**Problem description**
Pull each line holding "agent" out of the entries below.
============================================================
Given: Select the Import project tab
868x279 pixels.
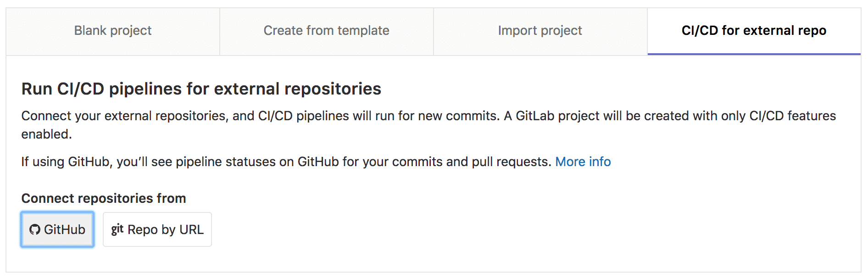Looking at the screenshot, I should point(540,31).
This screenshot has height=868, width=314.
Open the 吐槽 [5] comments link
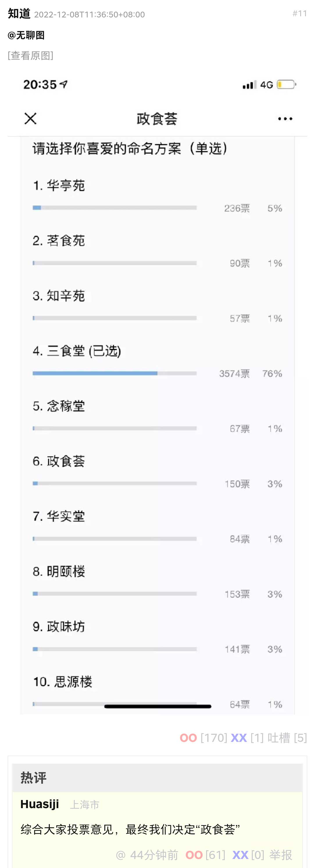coord(287,738)
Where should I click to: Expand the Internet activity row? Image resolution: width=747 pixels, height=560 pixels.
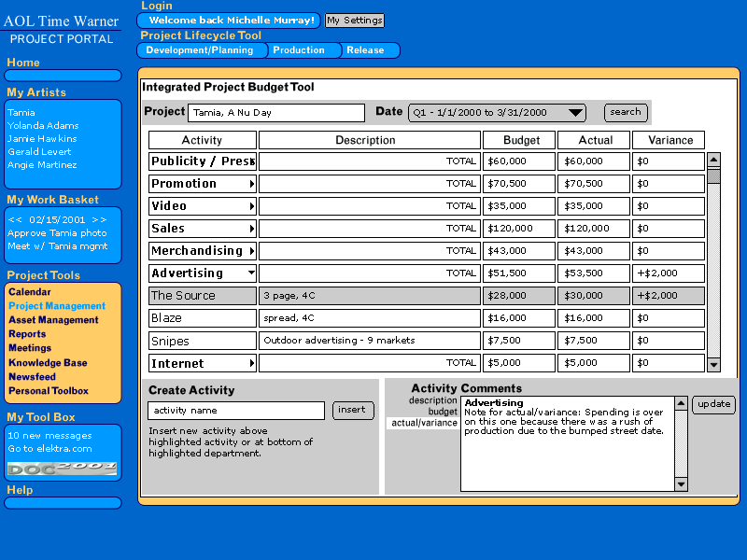(x=251, y=363)
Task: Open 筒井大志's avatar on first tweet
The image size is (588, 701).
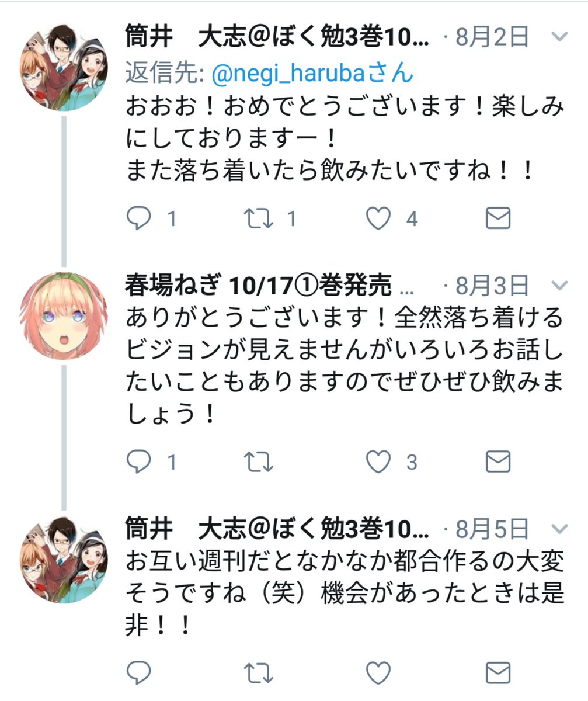Action: click(x=64, y=67)
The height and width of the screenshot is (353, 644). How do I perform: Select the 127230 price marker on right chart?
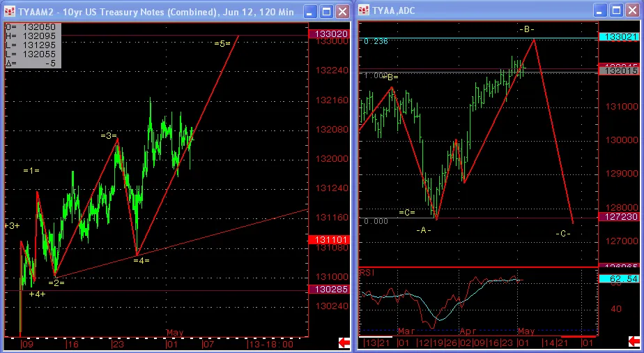pos(617,218)
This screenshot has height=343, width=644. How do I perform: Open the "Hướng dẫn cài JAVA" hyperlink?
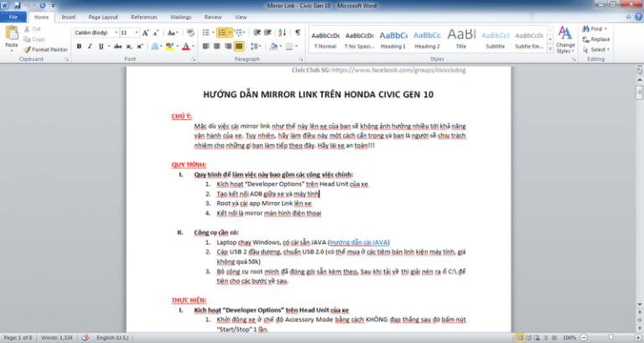click(357, 241)
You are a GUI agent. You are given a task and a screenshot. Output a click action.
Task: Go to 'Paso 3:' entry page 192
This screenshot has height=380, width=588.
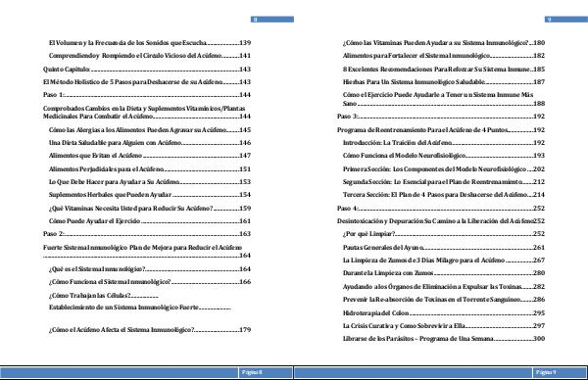(x=441, y=117)
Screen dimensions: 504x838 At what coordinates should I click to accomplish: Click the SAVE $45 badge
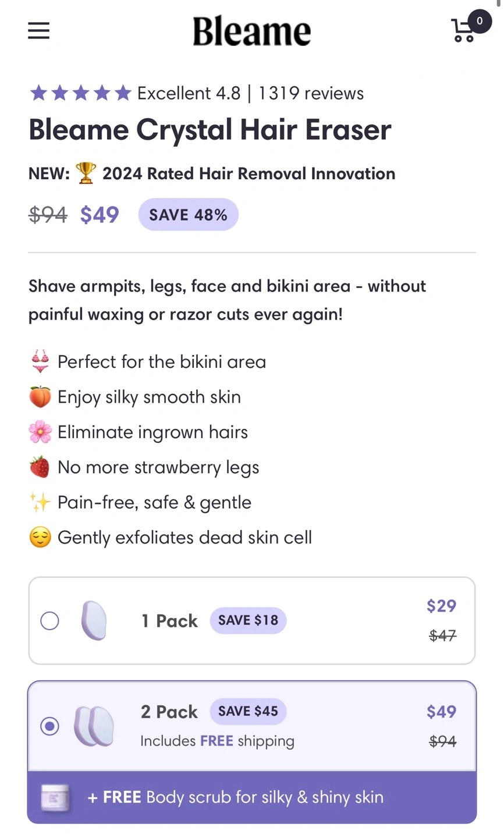point(248,711)
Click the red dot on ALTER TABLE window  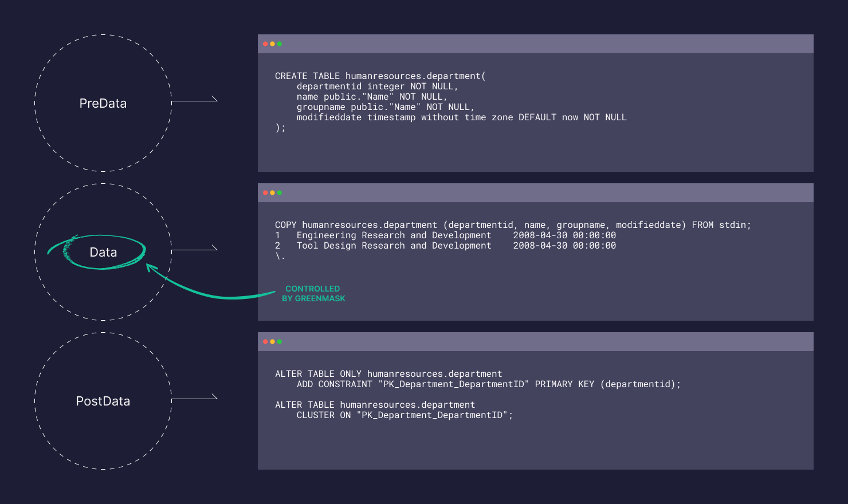tap(265, 341)
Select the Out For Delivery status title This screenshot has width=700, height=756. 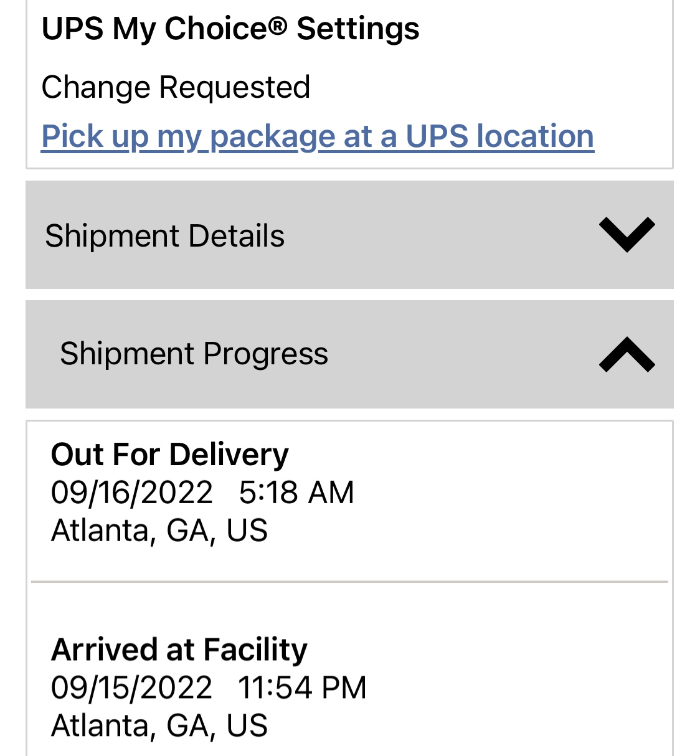click(x=169, y=455)
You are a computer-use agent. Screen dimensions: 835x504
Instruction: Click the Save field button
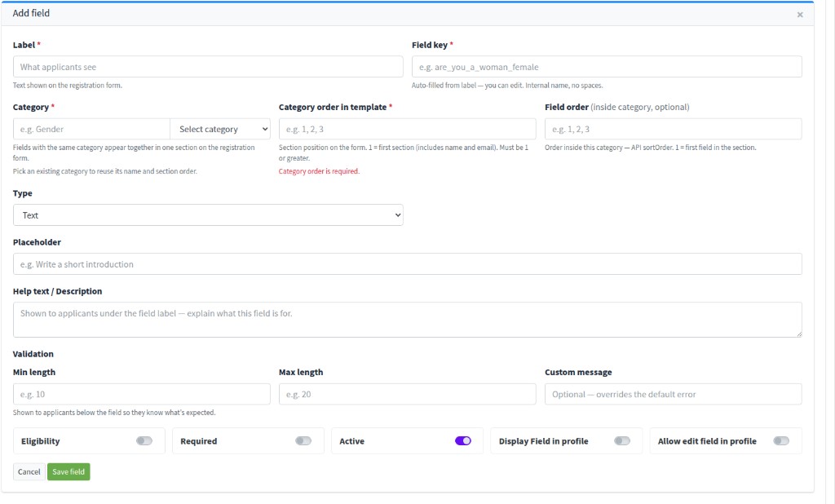(x=68, y=471)
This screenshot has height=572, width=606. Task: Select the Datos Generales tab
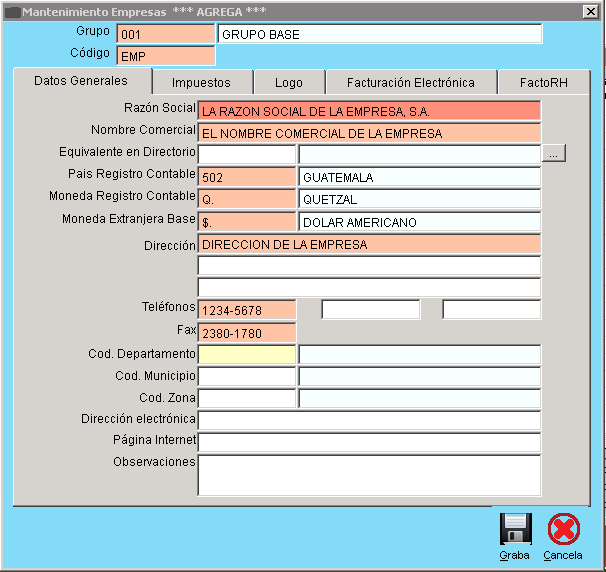(x=81, y=81)
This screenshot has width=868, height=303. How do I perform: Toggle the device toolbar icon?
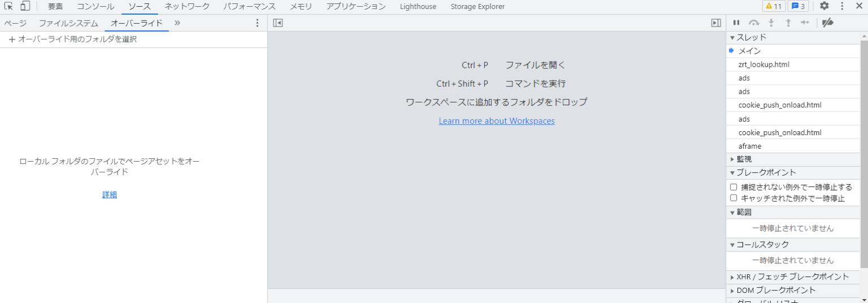25,6
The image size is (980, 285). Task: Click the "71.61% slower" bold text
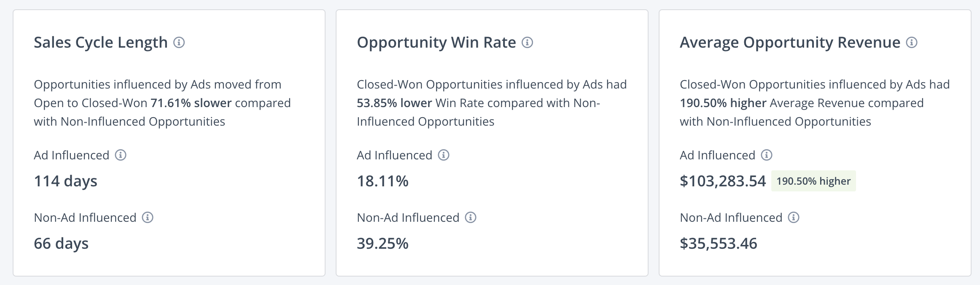[x=191, y=103]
============================================================
**Answer space**
You are a GUI agent. You are given a task and a screenshot. Output a click action.
You are a computer-use agent. Screen dimensions: 835x504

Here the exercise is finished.